Respeito por cada ser humano
O que faz parte do ensino da Igreja Católica é "o respeito devido a todo o ser humano". Por conseguinte, a Igreja Católica repudia conceitos que não reconhecem os direitos humanos intrínsecos dos povos indígenas, incluindo aquilo que se tornou conhecida jurídica e politicamente como a "doutrina da descoberta".
Vários documentos da Igreja têm procurado proteger os direitos indígenas ao longo da história. Recentemente, este objectivo tem sido reforçado pelo "forte apoio da Santa Sé aos princípios contidos na Declaração das Nações Unidas sobre os Direitos dos Povos Indígenas". A implementação de tais princípios melhoraria as condições de vida e ajudaria a proteger os direitos dos povos indígenas, bem como facilitaria o seu desenvolvimento de uma forma que respeitasse a sua identidade, língua e cultura".
A arte da reconciliação
O Cardeal José Tolentino de Mendonça, Prefeito do Dicastério da Cultura e Educação, comentou a nota publicada. Faz parte daquilo a que poderíamos chamar a arquitectura da reconciliação, e também o produto da arte da reconciliação", disse ele. reconciliaçãoO processo através do qual as pessoas se envolvem na escuta umas das outras, conversando umas com as outras e crescendo em compreensão mútua.
O diálogo que a Igreja mantém com os povos indígenas permite-nos compreender o sofrimento e os erros que têm sido cometidos.
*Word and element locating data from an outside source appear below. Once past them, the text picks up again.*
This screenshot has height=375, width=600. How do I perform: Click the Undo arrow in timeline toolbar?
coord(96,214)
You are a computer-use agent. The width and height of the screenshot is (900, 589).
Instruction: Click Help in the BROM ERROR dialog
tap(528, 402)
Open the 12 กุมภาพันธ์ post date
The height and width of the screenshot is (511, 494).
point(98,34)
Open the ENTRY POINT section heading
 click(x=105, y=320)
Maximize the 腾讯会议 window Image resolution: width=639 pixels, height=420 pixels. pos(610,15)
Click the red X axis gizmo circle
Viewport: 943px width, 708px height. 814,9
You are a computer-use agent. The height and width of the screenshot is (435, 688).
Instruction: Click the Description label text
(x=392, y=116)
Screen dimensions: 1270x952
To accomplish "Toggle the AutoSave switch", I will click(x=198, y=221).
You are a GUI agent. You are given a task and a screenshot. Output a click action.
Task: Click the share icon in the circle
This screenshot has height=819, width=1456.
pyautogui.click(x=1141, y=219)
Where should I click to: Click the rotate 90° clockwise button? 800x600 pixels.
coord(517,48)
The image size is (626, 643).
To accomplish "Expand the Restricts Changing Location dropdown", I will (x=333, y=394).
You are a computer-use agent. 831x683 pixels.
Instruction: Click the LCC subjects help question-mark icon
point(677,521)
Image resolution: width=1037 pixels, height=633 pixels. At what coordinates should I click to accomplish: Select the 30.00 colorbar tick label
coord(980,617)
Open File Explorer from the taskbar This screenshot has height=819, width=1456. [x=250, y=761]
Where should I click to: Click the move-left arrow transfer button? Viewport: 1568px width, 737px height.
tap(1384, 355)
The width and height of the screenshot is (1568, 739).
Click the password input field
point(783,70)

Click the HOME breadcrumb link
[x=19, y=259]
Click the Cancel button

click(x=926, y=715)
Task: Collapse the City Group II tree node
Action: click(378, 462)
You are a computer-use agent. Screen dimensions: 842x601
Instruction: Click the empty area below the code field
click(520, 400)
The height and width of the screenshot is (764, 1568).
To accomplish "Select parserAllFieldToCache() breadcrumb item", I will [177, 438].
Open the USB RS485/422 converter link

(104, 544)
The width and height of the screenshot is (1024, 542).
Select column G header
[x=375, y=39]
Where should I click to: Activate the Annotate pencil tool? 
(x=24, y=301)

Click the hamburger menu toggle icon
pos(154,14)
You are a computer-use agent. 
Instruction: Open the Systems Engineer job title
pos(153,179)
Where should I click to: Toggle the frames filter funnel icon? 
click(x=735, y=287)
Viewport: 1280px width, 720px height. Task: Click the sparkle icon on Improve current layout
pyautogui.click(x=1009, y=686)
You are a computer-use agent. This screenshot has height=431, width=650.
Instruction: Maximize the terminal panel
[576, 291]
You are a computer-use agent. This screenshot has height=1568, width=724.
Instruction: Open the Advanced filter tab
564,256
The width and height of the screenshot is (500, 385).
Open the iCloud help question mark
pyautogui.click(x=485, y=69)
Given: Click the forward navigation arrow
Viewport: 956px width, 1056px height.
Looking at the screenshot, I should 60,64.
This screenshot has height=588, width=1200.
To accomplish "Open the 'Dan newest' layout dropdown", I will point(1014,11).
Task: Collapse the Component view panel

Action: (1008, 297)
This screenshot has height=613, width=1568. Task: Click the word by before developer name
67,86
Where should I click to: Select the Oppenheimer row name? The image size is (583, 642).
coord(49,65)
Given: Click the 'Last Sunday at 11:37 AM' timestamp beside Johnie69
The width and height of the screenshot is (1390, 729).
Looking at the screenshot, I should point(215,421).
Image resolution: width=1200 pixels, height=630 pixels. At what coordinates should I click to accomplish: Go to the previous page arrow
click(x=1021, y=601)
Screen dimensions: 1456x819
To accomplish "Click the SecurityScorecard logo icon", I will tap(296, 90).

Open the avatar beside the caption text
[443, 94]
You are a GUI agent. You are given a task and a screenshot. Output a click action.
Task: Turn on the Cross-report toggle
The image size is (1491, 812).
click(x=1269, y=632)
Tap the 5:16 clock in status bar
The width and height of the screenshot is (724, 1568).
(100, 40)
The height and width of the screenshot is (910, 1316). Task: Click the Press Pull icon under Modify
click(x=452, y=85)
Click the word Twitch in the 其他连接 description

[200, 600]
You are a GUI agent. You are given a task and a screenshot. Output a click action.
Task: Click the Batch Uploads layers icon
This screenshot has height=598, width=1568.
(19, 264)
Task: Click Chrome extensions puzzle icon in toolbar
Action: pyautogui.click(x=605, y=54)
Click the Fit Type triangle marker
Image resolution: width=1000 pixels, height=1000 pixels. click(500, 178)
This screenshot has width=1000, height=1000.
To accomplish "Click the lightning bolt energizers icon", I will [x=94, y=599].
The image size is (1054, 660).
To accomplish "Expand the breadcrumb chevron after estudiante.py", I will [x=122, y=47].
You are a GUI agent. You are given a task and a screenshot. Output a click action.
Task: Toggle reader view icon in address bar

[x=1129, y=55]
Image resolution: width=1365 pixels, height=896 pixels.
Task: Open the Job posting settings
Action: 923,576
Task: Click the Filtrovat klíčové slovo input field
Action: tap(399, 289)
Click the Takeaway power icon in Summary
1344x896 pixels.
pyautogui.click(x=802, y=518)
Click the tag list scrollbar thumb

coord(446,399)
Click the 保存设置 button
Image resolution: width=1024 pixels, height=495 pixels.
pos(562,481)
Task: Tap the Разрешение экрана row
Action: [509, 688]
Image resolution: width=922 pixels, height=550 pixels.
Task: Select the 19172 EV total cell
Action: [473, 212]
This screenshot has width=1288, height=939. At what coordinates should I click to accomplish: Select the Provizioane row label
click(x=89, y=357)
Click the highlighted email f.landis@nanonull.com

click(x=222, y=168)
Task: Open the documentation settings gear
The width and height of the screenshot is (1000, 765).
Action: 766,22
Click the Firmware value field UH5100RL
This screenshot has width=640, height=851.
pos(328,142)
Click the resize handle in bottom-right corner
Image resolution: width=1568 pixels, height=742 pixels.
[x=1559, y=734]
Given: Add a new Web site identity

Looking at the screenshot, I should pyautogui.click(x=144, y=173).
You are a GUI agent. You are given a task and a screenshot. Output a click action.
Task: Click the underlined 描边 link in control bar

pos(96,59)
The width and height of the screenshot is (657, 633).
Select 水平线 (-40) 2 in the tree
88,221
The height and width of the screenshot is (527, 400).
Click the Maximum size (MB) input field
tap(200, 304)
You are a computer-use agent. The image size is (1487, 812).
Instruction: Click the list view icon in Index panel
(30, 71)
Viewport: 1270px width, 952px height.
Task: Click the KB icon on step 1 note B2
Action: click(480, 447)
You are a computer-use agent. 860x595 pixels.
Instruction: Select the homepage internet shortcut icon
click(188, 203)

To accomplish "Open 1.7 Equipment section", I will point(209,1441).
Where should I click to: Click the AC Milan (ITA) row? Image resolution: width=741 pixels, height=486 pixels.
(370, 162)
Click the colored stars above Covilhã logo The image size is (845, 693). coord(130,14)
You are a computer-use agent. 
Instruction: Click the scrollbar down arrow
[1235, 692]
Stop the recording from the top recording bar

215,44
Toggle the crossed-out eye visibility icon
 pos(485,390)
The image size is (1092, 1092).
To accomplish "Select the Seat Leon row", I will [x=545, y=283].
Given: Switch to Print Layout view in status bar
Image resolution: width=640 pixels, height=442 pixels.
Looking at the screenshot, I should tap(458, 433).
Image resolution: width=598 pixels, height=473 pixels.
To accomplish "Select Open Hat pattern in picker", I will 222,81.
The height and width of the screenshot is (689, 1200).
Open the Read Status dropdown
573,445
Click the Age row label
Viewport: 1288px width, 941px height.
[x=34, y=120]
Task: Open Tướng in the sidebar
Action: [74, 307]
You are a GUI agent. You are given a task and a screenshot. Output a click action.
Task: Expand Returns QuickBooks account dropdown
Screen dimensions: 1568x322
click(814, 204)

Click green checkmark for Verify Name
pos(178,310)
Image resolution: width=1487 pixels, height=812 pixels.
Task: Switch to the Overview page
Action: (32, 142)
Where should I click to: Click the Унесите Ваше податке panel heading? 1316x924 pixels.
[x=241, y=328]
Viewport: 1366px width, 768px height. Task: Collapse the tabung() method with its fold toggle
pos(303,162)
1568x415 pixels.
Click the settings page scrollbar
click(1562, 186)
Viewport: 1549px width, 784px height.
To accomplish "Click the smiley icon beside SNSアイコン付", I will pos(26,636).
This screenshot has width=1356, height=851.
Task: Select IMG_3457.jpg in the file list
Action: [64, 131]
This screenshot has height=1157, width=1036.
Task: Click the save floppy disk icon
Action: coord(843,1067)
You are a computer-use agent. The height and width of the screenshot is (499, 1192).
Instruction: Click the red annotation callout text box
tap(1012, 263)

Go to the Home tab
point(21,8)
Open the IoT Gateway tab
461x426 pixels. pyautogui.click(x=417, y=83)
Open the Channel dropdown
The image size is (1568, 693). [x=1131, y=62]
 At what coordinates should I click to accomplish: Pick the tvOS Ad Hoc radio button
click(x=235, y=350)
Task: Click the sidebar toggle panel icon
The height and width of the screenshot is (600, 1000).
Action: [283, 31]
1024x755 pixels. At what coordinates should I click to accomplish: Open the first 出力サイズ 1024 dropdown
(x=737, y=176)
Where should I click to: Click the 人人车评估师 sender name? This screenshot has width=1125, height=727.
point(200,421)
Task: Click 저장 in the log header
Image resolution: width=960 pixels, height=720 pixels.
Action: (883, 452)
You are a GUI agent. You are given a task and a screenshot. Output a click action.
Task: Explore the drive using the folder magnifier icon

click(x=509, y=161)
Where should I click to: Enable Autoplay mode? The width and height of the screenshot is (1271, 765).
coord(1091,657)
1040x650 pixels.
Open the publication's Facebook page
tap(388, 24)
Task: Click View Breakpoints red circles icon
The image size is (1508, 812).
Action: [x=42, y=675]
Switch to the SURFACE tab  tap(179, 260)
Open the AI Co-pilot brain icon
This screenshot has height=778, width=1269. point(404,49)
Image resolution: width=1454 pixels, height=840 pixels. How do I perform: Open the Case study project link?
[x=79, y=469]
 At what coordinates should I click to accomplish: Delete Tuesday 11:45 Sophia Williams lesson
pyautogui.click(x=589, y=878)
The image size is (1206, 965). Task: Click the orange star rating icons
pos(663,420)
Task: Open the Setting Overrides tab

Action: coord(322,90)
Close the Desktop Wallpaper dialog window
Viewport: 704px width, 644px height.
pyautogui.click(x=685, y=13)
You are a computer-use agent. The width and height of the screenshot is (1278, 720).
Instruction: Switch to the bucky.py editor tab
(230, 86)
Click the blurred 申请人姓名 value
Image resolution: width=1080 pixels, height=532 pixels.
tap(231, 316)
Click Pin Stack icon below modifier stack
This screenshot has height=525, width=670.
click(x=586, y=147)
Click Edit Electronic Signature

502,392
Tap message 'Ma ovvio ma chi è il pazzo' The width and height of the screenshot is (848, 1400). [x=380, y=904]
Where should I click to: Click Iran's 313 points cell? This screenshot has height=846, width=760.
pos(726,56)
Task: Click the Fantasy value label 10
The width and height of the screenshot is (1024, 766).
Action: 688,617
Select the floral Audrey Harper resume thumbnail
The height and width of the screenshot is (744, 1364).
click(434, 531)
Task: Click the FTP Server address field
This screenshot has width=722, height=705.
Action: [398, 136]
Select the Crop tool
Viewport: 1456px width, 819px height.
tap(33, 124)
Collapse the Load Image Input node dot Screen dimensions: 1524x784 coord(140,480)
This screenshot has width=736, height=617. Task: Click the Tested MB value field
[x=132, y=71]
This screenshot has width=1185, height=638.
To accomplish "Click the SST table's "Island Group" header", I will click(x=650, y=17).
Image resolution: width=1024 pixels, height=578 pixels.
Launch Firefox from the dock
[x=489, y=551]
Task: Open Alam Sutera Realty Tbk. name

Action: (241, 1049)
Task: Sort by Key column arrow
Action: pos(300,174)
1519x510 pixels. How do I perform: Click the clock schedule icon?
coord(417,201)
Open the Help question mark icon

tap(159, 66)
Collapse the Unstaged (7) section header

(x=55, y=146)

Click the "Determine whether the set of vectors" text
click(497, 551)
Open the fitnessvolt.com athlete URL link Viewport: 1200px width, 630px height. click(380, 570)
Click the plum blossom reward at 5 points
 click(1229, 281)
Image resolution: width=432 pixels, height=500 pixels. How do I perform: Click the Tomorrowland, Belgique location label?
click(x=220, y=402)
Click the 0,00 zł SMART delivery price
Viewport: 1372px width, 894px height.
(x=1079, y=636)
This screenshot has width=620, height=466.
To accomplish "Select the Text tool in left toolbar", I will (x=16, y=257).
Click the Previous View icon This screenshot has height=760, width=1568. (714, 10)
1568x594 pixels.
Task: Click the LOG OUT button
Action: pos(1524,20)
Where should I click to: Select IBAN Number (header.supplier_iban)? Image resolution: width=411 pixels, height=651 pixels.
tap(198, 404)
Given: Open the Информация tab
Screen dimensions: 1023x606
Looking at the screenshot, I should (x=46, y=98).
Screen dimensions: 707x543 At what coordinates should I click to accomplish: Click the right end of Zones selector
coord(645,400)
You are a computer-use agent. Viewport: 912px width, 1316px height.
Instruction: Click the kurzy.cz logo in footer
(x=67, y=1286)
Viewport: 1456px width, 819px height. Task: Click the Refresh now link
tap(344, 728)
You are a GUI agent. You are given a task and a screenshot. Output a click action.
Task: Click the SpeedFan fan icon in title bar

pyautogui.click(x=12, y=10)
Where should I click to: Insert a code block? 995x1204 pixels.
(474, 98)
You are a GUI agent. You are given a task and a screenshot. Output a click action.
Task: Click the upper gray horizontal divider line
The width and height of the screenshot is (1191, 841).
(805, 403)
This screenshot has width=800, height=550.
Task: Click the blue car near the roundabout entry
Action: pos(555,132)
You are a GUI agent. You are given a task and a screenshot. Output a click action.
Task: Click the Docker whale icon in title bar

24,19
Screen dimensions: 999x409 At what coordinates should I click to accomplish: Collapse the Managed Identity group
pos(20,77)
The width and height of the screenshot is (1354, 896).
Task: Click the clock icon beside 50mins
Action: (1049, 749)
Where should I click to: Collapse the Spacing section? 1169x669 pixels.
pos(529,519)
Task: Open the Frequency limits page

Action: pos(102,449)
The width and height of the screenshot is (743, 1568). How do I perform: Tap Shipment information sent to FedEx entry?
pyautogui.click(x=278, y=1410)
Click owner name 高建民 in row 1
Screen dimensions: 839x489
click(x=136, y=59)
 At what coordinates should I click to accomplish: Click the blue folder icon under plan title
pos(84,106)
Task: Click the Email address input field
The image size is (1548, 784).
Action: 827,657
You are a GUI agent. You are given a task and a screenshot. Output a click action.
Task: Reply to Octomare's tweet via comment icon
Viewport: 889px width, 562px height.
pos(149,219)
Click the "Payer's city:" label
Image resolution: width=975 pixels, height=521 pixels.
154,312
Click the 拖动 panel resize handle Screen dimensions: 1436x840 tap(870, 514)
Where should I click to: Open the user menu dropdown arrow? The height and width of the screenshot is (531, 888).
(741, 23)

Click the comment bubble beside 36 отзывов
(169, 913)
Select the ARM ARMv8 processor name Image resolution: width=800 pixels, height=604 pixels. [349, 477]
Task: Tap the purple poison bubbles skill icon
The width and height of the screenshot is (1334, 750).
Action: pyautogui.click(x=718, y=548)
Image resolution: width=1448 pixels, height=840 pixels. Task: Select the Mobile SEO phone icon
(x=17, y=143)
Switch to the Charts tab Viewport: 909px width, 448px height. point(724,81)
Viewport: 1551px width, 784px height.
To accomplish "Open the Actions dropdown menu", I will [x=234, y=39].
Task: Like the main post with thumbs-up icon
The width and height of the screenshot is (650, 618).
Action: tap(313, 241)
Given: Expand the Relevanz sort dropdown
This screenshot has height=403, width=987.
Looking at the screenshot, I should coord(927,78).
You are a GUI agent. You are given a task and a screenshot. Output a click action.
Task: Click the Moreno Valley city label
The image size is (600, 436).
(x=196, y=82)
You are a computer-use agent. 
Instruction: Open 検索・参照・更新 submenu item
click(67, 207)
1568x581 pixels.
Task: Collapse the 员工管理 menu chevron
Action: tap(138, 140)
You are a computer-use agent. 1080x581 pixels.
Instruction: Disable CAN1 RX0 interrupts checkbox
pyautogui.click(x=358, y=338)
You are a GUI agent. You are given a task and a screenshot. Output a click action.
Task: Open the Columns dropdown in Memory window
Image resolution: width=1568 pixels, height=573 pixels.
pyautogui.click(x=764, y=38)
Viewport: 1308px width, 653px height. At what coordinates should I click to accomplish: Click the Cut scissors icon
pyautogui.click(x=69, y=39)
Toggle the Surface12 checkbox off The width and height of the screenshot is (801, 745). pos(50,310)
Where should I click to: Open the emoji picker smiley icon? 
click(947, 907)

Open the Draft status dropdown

Estas conversas mostram o interesse do Povo de Deus em empenhar-se na busca da reconciliação e na arte do encontro.
Avenidas de diálogo
Pela sua parte, a Conferência Canadiana de Bispos Católicos expressou o seu apreço pela nota promulgada e informou que está a trabalhar para abrir novas vias de diálogo. Tanto assim que os bispos estão a estudar a possibilidade de organizar um simpósio juntamente com a Comité Pontifício para as Ciências Históricas com académicos indígenas e não indígenas.
O objectivo do encontro académico é aprofundar a compreensão histórica da doutrina da descoberta. Os dois dicastérios encarregados da nota manifestaram o seu apoio a esta iniciativa. O Conferência dos Bispos Católicos dos EUA mostrou também interesse no simpósio, como disse o Arcebispo Paul S. Coakley, secretário da conferência, numa declaração.